THE proposed float of Singapore-based BOC Aviation could fetch an overall valuation of US$5 billion to US$6 billion, according to preliminary estimates in reports on Tuesday.
The Bank of China had said in a press release that it plans to list its wholly owned global aircraft leasing unit on the Hong Kong mainboard.
This comes about a decade after the bank, China's fourth-biggest lender by assets, bought in 2006 what was formerly known as Singapore Aviation Leasing Enterprise for US$965 million from a group of shareholders that included Singapore Airlines.
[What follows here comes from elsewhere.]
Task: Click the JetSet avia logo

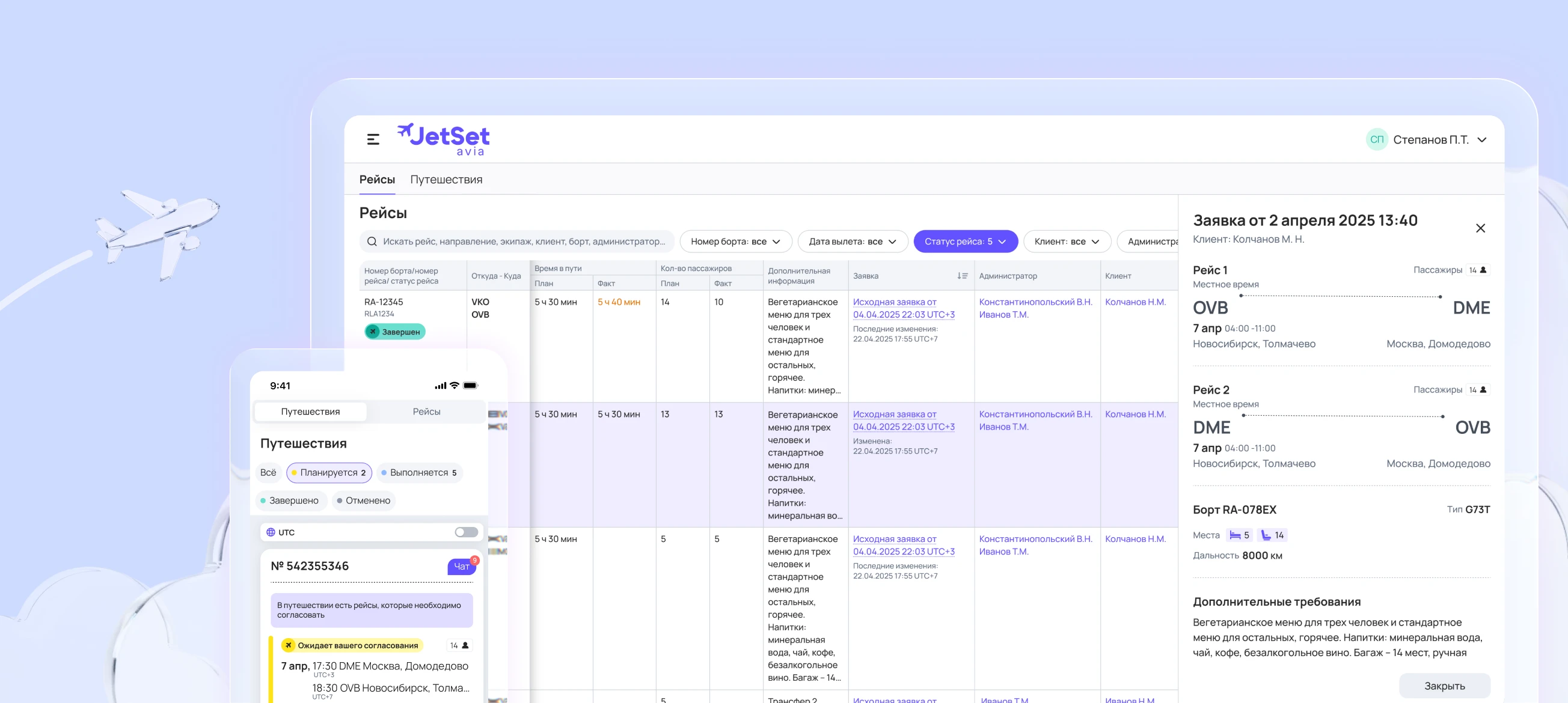Action: coord(443,139)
The overall estimated valuation of US$5 billion to US$6 billion for BOC Aviation's initial public offering (IPO) is based on 2014 net profit of US$308.6 million and a trailing 12-month price-to-earnings (PE) range of 15-20 times earnings, according to a Tuesday report from deal specialist FinanceAsia.
The trailing 12-month PE figures are based on China Aircraft Leasing Corp (CALC), which raised US$94 million when it listed in Hong Kong in 2014 and is much smaller than BOC Aviation, FinanceAsia said, noting that CALC is currently trading at 15.15 times trailing earnings and the stock has slid 24 per cent year-to-date.
The Bank of China said on Monday that the size of the proposed BOC Aviation listing will be up to 40 per cent of the unit's enlarged share capital. The funds raised in the IPO will be used for capital expenditure and general corporate purposes, the bank said.
Credit rating agency Standard & Poor's upgraded BOC Aviation's long-term credit rating to A- from BBB in March 2015, citing a stable outlook for the aircraft leasing firm.
BOC Aviation reported in late August a first-half net profit of US$171.5 million, up 5 per cent from a year ago, on the back of a 2.9 per cent rise in revenue to US$535 million for the six months ended June 30.